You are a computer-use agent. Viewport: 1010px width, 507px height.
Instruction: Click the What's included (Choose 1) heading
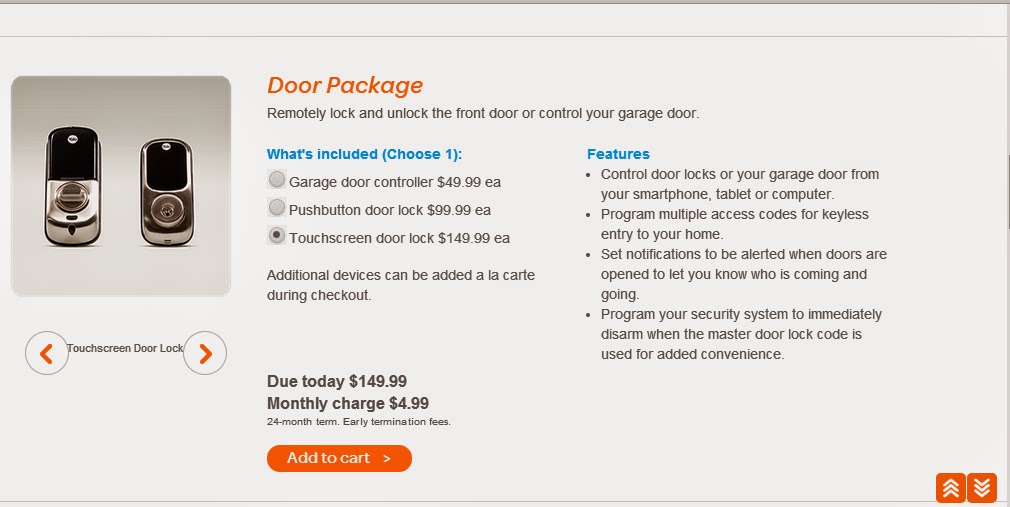(x=364, y=154)
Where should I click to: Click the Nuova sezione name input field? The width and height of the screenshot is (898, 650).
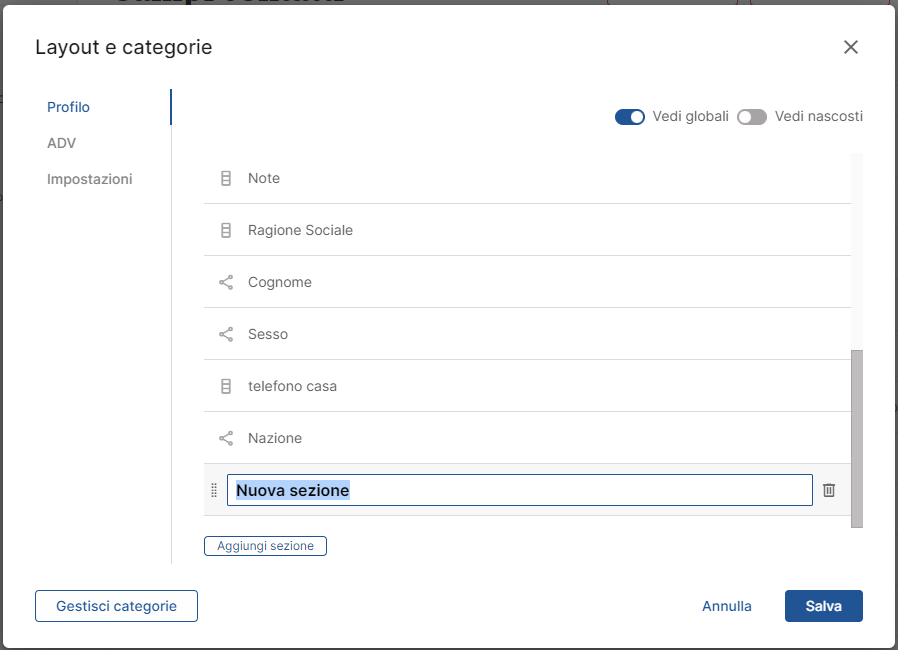tap(519, 490)
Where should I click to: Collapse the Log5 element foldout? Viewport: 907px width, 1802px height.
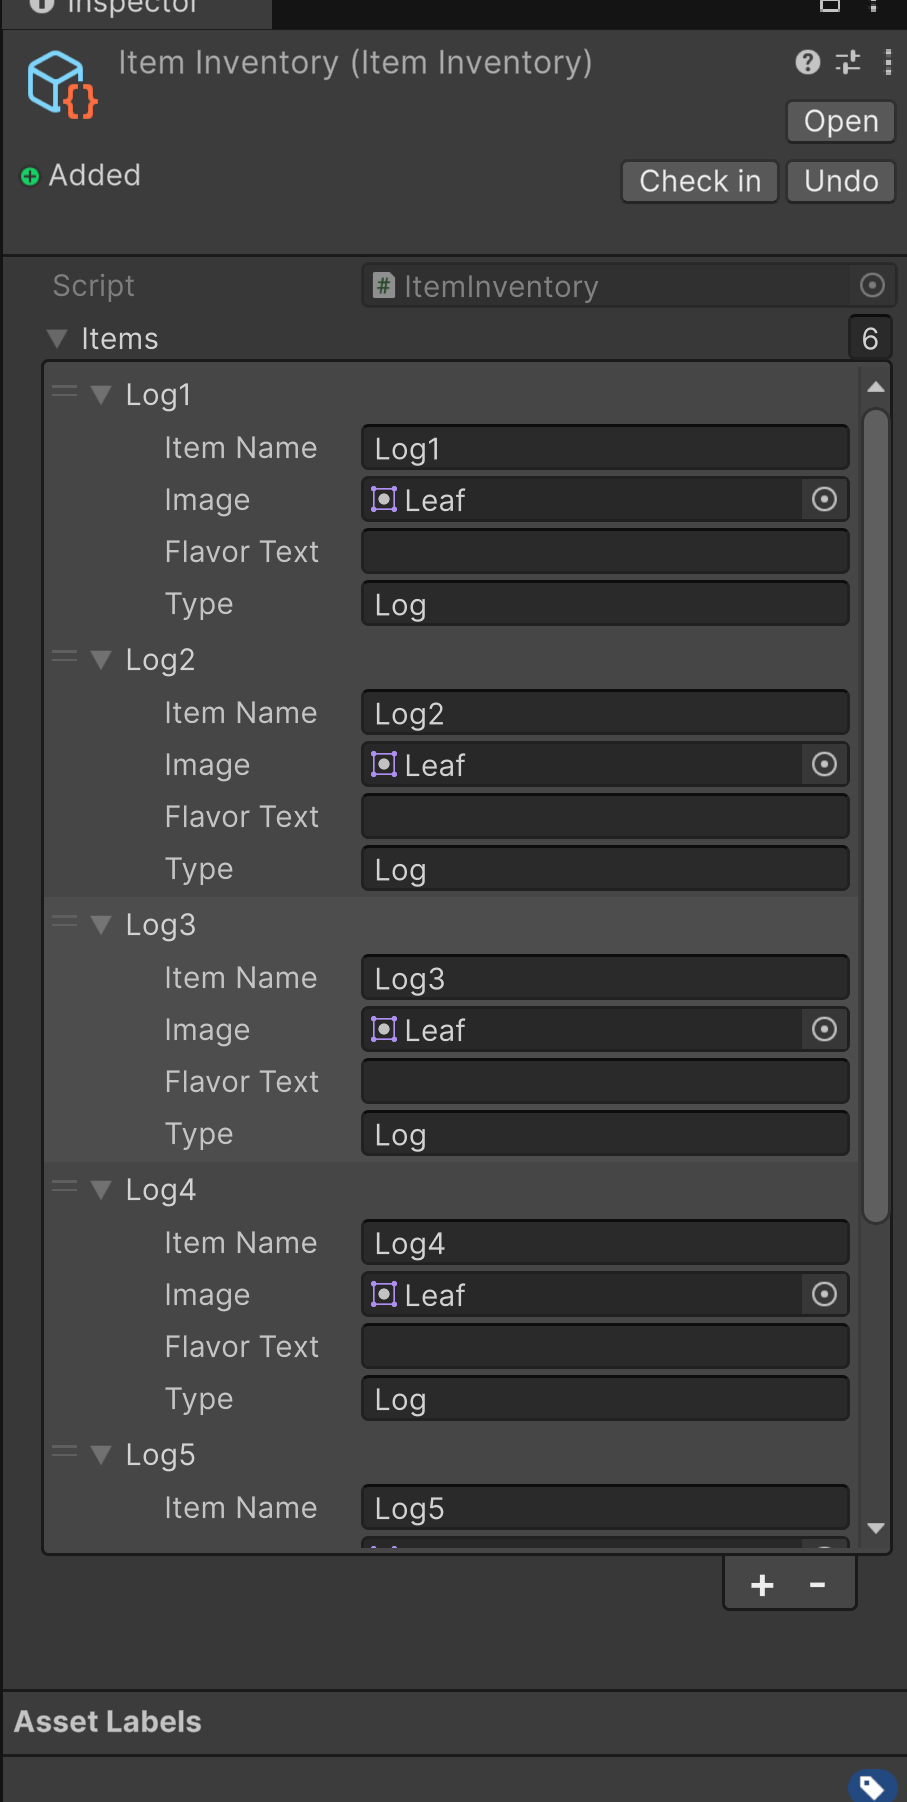[x=100, y=1454]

━━━━━━

Task requirements » None of the pictures should appear; repeat the records exactly otherwise.

Answer to this task »
You are a computer-use agent. Viewport: 1010px width, 507px height.
Instruction: Click the What's included (Choose 1) heading
(x=364, y=154)
Where should I click to: Click the Nuova sezione name input field? The width and height of the screenshot is (898, 650).
tap(519, 490)
Where should I click to: Collapse the Log5 element foldout? Viewport: 907px width, 1802px height.
[x=100, y=1454]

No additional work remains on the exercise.